## SHORT TASK
Carry on the forum thread about making JavaScript's random method include 1, picking up right after its last line.

## SUPPLIED PASSAGE
* Start *

Write a truly inclusive random method for javascript

Question

Javascript\'s MATH object has a random method that returns from the set [0,1) 0 inclusive, 1 exclusive. Is there a way to return a truly random method that includes 1.

Answer 1

Since this question has been asked again, and I didn't read this approach here I'll add another answer.

IMO the best you can do, without too much hassle would be:

exclusive:

//simply ignore the 0
for(var rand=0; !rand;rand = Math.random());

//or simpler:
var rand = Math.random() || Math.random();
//because the probability for two consecutive `0` is pretty much non existant.

this doesn't even introduce an error, since we just excluded the possibility of returning 0, every other value between 0 and 1 has the same probability

inclusive:

var rand = Math.random() * 2;
if(rand > 1) rand-=1;
//so the 0 shares it's probability with the 1.

* End *

## EXTRACTED ENTRIES
* Start *

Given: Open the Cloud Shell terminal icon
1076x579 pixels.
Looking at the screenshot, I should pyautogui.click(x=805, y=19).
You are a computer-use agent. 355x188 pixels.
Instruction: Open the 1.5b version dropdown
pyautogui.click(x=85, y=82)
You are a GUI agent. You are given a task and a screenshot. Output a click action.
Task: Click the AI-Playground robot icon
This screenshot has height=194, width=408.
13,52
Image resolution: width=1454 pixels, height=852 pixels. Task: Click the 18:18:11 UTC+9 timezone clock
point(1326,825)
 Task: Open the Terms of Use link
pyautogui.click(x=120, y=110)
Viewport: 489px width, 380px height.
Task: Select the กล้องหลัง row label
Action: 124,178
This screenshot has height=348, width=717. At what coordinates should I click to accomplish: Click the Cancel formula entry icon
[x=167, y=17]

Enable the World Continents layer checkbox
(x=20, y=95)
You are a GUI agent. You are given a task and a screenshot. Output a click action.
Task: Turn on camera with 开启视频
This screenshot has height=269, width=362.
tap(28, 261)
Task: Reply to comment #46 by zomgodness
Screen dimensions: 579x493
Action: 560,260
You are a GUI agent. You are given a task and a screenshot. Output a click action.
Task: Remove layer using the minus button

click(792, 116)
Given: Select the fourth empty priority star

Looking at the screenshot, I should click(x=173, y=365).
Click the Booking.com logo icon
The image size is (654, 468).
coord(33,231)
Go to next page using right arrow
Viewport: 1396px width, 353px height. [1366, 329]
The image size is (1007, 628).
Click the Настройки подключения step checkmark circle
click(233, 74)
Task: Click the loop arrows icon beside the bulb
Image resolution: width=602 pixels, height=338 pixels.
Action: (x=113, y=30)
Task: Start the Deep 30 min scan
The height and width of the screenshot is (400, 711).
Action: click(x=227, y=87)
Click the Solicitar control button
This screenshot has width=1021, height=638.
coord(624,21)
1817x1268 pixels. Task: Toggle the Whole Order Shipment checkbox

* End *

## OUTPUT BELOW
just to be clear about how tiny the "error" is:

• the probability for a 0 or a 1 is
  1 / Math.pow(2, 54) or about 5.55e-17
• the probability for any other value between 0 and 1 is
  1 / Math.pow(2, 53) or about 11.1e-17

and the whole random-function would be:

function random(min, max, inclusive){
    var r = Math.random();
    if(inclusive)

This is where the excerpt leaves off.